▸ **TEXT SHOWN**

************

[Haskell-cafe] newbie questions (read, etc., with Data.ByteString.Lazy.Char8)

Mon Oct 6 22:35:15 EDT 2008

Am Dienstag, 7. Oktober 2008 04:21 schrieb Jason Dagit:
> On Mon, Oct 6, 2008 at 7:06 PM, Mike Coleman <tutufan at gmail.com> wrote:
> > Hi,
> >
> > I could use a little help.  I was looking through the Real World
> > Haskell book and came across a trivial program for summing numbers in
> > a file.  They mentioned that that implementation was very slow, as
> > it's based on String's, so I thought I'd try my hand at converting it
> > to use lazy ByteString's.  I've made some progress, but now I'm a
> > little stuck because that module doesn't seem to have a 'read' method.
> >
> > There's a readInt method, which I guess I could use, but it returns a
> > Maybe, and I don't see how I can easily strip that off.
> >
> > So:
> >
> > 1.  Is there an easy way to strip off the Maybe that would allow an
> > equivalently concise definition for sumFile?  I can probably figure
> > out how to do it with pattern matching and a separate function--I'm
> > just wondering if there's a more concise way.
>
> I'm not a ByteString expert, but there should be an easy way to solve this
> issue of Maybe.

************

▸ **DATASET EXCERPT**
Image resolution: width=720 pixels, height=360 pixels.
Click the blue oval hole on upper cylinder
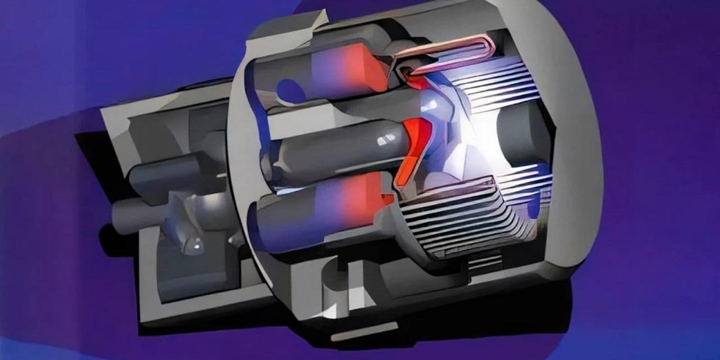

************

▸ **WHAT TO DO**
A. Output the part of the Haskell ByteString thread between "Am Dienstag, 7." and "a 'read' method.", inclusive.
B. Extend the Haskell ByteString thread by writing what comes after its last line.

▸ **ANSWERS IN ORDER**
A.
Am Dienstag, 7. Oktober 2008 04:21 schrieb Jason Dagit:
> On Mon, Oct 6, 2008 at 7:06 PM, Mike Coleman <tutufan at gmail.com> wrote:
> > Hi,
> >
> > I could use a little help.  I was looking through the Real World
> > Haskell book and came across a trivial program for summing numbers in
> > a file.  They mentioned that that implementation was very slow, as
> > it's based on String's, so I thought I'd try my hand at converting it
> > to use lazy ByteString's.  I've made some progress, but now I'm a
> > little stuck because that module doesn't seem to have a 'read' method.

B.
>
> If you go to hoogle (http://www.haskell.org/hoogle/) and type this:
> [Maybe a] -> [a]
> it says:
> Data.Maybe<http://haskell.org/ghc/docs/latest/html/libraries/base/Data-Mayb
>e.html>
> .catMaybes<http://haskell.org/ghc/docs/latest/html/libraries/base/Data-Mayb
>e.html#v:catMaybes>:: [Maybe
> a] ->
> [a]<http://haskell.org/ghc/docs/latest/html/libraries/base/Data-Maybe.html#
>v:catMaybes>
>
> As the top search result.
>
> This means that you can convert any list of maybes into a list of what you
> want.  It just tosses out the Nothings.

Since readInt returns a Maybe (Int,ByteString), Data.List.unfoldr would be a 
better fit for his needs.

The bytestring-lexing package 
(http://hackage.haskell.org/packages/archive/bytestring-lexing/0.1.2/doc/html/Data-ByteString-Lex-Double.html) 
provides readDouble, which is also pretty fast, I think.

>
> > 2.  Why doesn't ByteString implement 'read'?  Is it just that this
> > function (like 'input' in Python) isn't really very useful for real
> > programs?
>
> I think probably for things more complex than parsing ints it's best to
> make your own parser?  I seem to recall that someone was working on a
> library of parsing functions based on bytestring?  Maybe someone else can
> comment?

At least parsec 3.0.0 has ByteString parsing modules (I've never used it, so I 
don't know how well they work).
IIRC, there's a plan to expand the bytestring-lexing package, too.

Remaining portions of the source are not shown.